Putting God in the category of mankind? I mean isn’t that literally the reason his revelation came through mankind, so that we could relate to it? Isn’t the Bible another form of God coming down to make relation with us and to help us to understand him more? In the same way Jesus coming was to save provide a way back to God, but also to relate to us in humanity?
Also your reasoning is very circular, you assume your position is correct to falsify a counter position to yours. You assume Gods eternal decree (determined everything that will happen) to then say that Gods middle knowledge has to come before he determined everything that will happen. All I can think is circular reasoning, and gobbledygook listening to this. It’s not an honest rebuttal and I’m not even a Molinist but I understand it better than what you just described.
@@jacobwittmer2479 So you agree with White that molinism is nonsense?
Why couldn't God make John Smith and allow him to control his own decisions?

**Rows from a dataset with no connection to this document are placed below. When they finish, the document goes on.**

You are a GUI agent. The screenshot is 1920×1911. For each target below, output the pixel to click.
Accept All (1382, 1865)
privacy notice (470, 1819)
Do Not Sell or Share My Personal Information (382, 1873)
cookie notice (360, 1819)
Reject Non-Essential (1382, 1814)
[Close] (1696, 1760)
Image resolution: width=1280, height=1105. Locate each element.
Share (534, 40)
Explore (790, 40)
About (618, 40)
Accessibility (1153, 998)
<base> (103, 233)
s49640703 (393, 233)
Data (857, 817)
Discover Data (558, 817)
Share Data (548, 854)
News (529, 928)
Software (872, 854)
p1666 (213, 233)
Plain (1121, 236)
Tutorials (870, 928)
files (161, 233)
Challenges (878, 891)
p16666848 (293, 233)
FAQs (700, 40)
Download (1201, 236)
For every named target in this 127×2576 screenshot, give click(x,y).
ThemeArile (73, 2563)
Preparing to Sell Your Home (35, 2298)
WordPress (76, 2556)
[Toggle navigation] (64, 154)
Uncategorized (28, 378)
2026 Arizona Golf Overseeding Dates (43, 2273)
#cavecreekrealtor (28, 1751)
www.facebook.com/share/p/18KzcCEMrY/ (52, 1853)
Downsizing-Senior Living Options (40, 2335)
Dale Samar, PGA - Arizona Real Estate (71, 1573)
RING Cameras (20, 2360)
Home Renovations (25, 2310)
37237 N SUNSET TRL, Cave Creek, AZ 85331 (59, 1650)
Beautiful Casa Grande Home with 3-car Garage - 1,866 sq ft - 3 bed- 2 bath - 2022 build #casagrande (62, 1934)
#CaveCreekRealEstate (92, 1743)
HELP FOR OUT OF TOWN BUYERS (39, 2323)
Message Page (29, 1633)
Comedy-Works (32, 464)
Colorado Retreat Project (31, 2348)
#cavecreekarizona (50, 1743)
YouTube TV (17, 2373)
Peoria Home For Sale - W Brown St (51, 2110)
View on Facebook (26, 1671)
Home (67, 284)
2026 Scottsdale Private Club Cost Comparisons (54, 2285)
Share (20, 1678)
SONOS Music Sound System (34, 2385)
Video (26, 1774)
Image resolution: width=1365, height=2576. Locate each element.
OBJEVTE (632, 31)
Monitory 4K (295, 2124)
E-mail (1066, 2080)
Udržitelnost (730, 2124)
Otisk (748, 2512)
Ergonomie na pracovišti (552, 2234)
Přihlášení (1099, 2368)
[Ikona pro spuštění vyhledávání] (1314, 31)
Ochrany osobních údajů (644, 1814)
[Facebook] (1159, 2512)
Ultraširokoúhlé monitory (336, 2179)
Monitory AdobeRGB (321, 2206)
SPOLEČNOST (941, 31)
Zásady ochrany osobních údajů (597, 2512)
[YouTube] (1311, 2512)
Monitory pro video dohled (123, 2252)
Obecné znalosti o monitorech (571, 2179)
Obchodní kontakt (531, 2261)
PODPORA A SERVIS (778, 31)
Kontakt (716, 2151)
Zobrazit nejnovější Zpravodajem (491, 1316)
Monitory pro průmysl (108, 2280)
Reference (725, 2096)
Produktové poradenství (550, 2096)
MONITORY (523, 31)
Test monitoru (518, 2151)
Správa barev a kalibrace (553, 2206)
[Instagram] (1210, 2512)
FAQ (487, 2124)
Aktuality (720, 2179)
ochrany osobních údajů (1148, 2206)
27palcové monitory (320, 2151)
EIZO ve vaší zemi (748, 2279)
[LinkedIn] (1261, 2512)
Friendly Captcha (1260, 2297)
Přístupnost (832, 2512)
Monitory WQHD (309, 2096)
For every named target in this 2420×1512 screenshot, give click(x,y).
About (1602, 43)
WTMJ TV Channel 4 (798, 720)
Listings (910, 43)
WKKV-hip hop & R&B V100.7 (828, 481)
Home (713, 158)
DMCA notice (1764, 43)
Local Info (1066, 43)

You mean the Problem of Determinism!!!
No he meant the problem of free will.
@2:25 I disagree with Dr Whites assessment of philosophy. On one hand he seems to believe that theology is devoid of philosophy. Why else would you make the criticism he makes? But the bigger flaw of Whites understanding of philosophy is ignoring the fact that philosophy is a discipline in thinking rationally and logically about things. If a philosopher comes to a conclusion concerning Gods being or the three persons and the Trinities unity based on a statement like “the Lord our God is one,” that may be a human category, but it’s a category that is true.
But go beyond that for a moment. You cannot read Bahnsen or Van Till without understanding that philosophical categories are unavoidable.